From Sachs’s perspective, both sides have failed to adapt to the emergence of a multipolar global order. While the United States pressures allies and neighbours and attempts to manage the war in Ukraine, Europe, he says, remains committed to prolonging that conflict rather than reassessing its strategic costs.

“Neither the US nor Europe has adjusted realistically to a multi-polar world,” Sachs said. “Both pushed NATO enlargement to the point of war with Russia.”

At the same time, he argues, Washington and Brussels share more in common than either admits, including a confrontational posture toward China and unified support for Israel’s military campaign in Gaza.

“Both the US and Europe are hostile towards China, rather than working with China. Both supported Israel in its murderous rampage in Gaza,” Sachs said.

For Sachs, the roots of today’s tensions stretch back decades. He contends that NATO should have been dismantled at the end of the Cold War, when its original adversary ceased to exist.

“NATO should have been disbanded back in 1990 when the Soviet Union ended the Warsaw Pact, or at least at the end of 1991, when the Soviet Union itself ended,” he said. “Both the U.S. and Europe squandered the historic chance for peace.”

In this context, Trump’s pivot toward governments like Hungary’s is less an ideological endorsement than a symptom of a broader breakdown in the transatlantic consensus. Election disputes in Romania and Moldova have become convenient flashpoints, concrete examples through which Washington questions Brussels’ authority and democratic credibility.
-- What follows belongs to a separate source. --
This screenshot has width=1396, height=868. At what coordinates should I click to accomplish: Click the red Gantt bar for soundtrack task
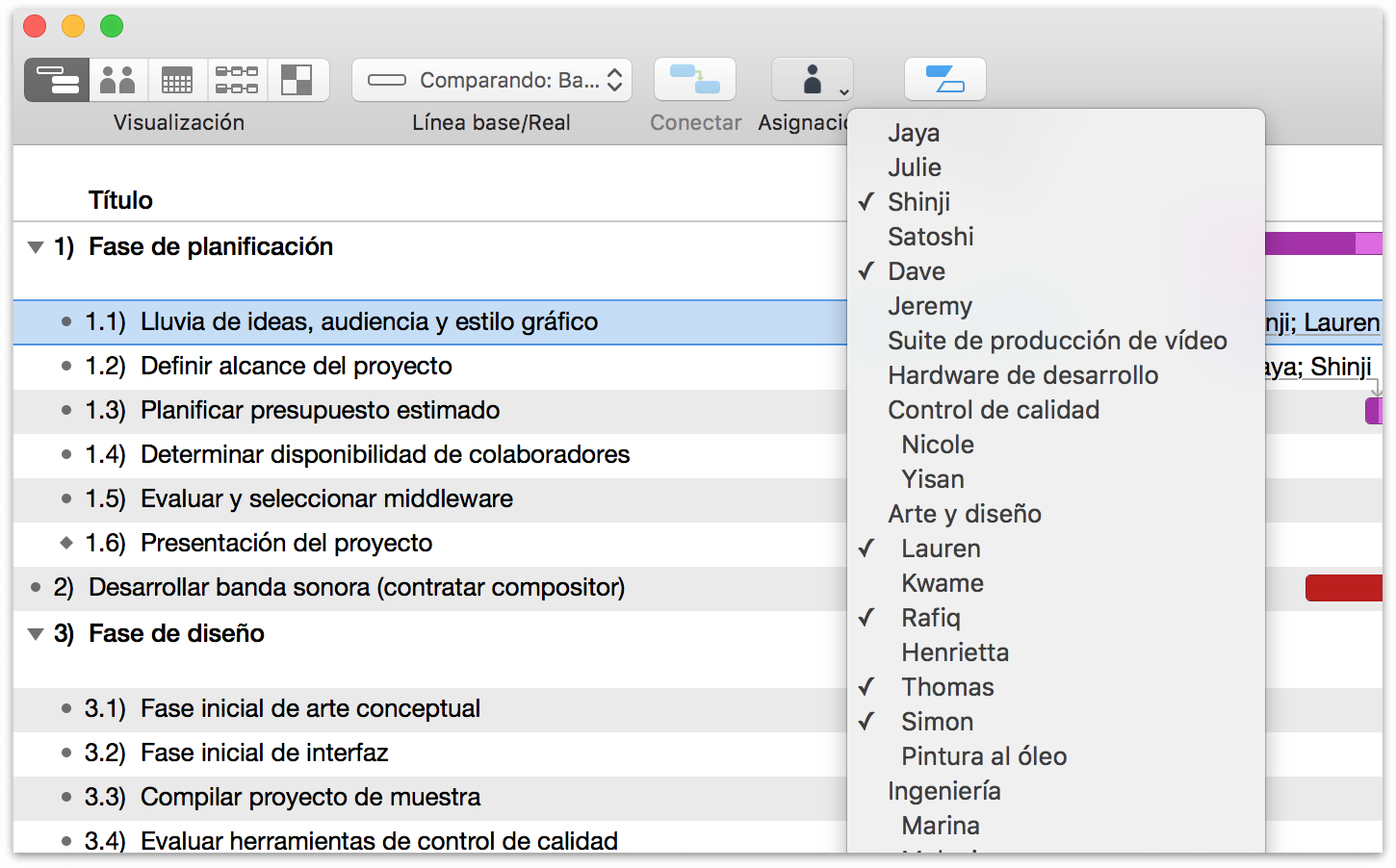click(1342, 588)
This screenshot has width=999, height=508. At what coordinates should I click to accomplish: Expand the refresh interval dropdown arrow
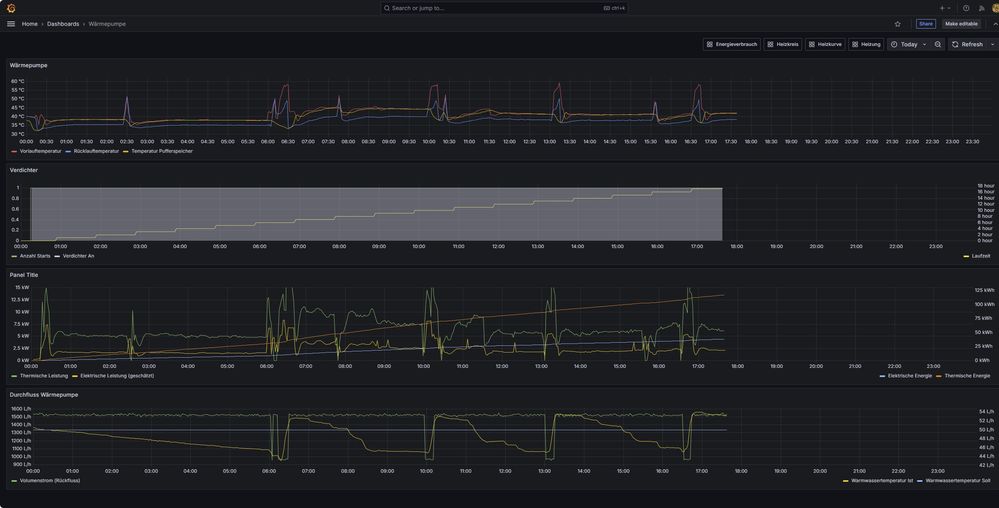pos(992,44)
For the EU, the risk is reputational. If democratic norms appear inconsistently applied, especially in smaller or more vulnerable states, the bloc’s claim to moral leadership weakens. For the United States, the challenge is strategic: recalibrating alliances without further fragmenting an already unstable international system.

As Sachs suggests, the deeper danger is that both sides remain locked in outdated assumptions about power, security and influence: arguing over control of a world that no longer exists.